- Jak pan rozgrzeje publiczność w sylwestrowy wieczór?
- Zagramy sprawdzone przeboje, przy których będziemy się bawić najlepiej, na pewne „Przez twe oczy zielone”, „Kochana wierzę w miłość”, „Przekorny los”, „Życie to są chwile”, pewnie „Moja Gwiazda”. Jest z czego wybierać. Na pewno będzie wspaniała grupa taneczna, więc wspólnie porwiemy do tańca i stworzymy pewnie takie show, żeby się podobało i naszym fanom w Zakopanem przed sceną i w całej Polsce! Do Zakopanego zabieram swoją żonę Danusię, razem z pieskiem, ze swoim maltańczykiem, także będziemy razem się świetnie bawić.
- Czy gwiazdy podczas takiego koncertu świętują jakoś za kulisami?
- Oczywiście, symboliczna lampka szampana po północy musi być. Świętujemy razem.
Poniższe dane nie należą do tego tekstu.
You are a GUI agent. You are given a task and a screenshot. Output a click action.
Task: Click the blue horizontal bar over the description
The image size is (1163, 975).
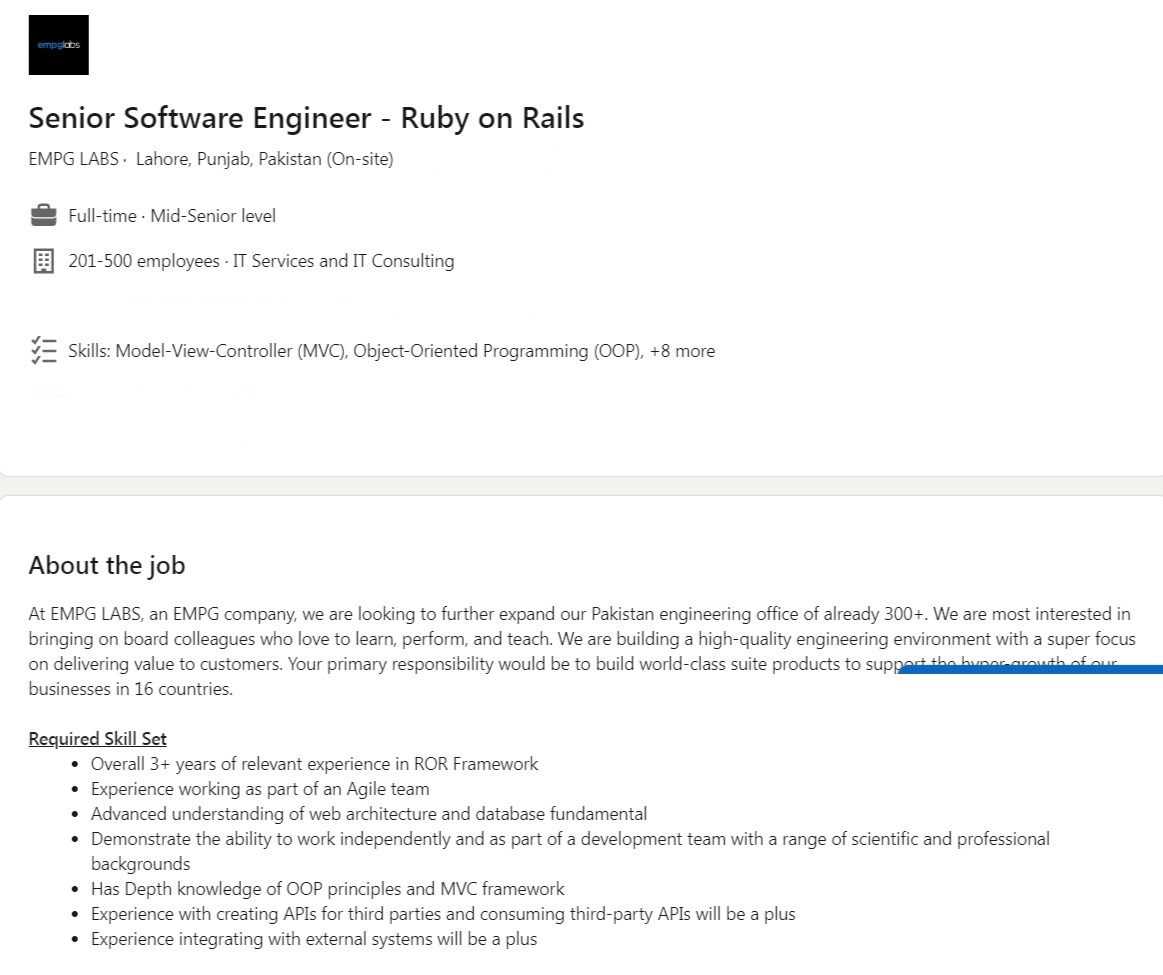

W Zakopanem jest przekrój różnych wykonawców. Poznałem na backstage’u w zeszłym roku dużo wspaniałych polskich artystów, ale także zagranicznych, bo przecież był Thomas Anders z Modern Talking, była Maryla Rodowicz, i Halina Frąckowiak. Jest z kim porozmawiać – na tematy muzyczne i nie tylko.
- Co pan planuje po skończonym koncercie? Przyłączy się pan do jakiejś imprezy?
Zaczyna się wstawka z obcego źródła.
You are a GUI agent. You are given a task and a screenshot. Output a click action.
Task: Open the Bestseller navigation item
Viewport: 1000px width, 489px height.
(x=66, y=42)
- Po występie wracam do hotelu i zostaniemy tam ewentualnie jeszcze sobie dzień czy dwa w Zakopanem. A później wracamy do domu, do Białegostoku.
- W nowym roku czeka pana rodzinę czeka duże wydarzenie – zostanie pan dziadkiem. Przygotowuje się pan do tej roli?
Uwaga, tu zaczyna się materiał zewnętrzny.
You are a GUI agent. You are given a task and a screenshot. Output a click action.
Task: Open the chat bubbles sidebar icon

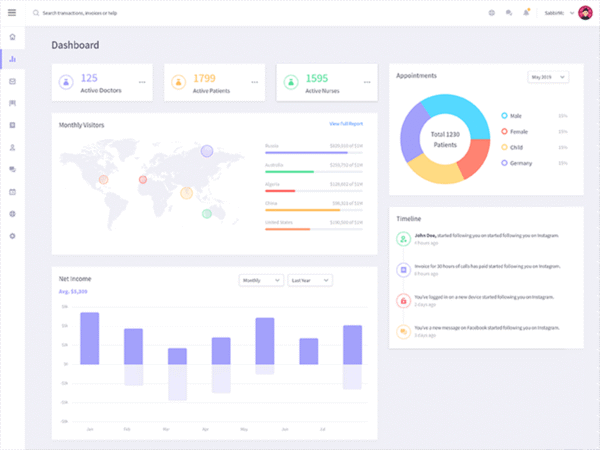[12, 169]
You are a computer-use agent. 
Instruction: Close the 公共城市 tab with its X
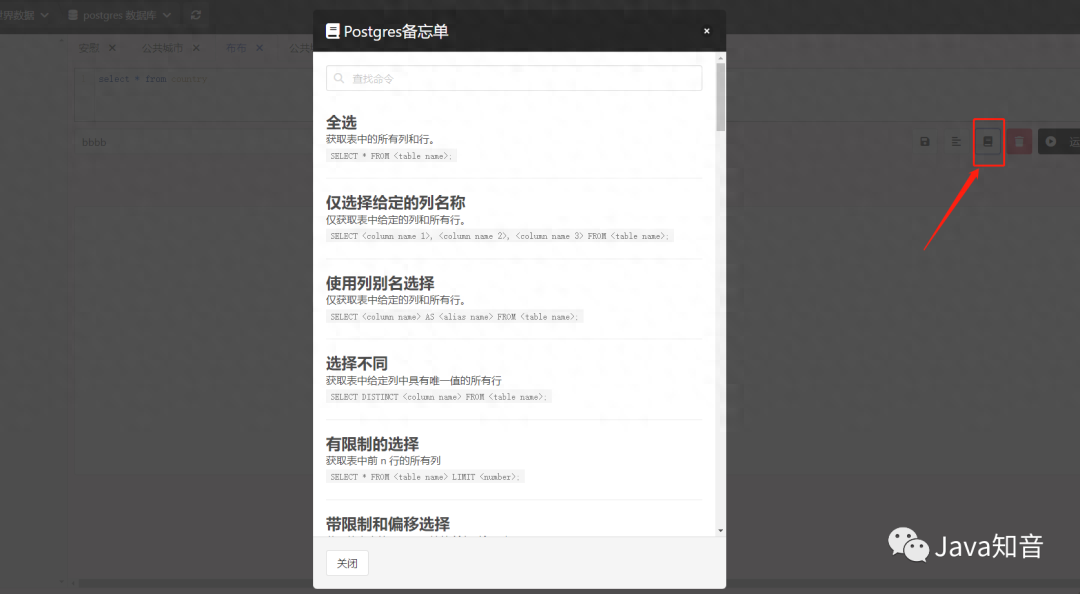click(x=196, y=48)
- Czy ja wiem, czy to aż takie duże wydarzenie? Niedawno syn miał ślub, więc jest to naturalna kolej rzeczy. Rodzi się potomstwo.
- Cieszy się pan, że zostanie dziadkiem?
- No pewnie!
- Czego pan życzy czytelnikom Super Expressu z okazji Nowego Roku?
- Wszystkiego najlepszego, dużo szczęścia, dużo pomyślności, spełnienia najskrytszych marzeń i żeby ten nowy rok nie był gorszy od tego mijającego.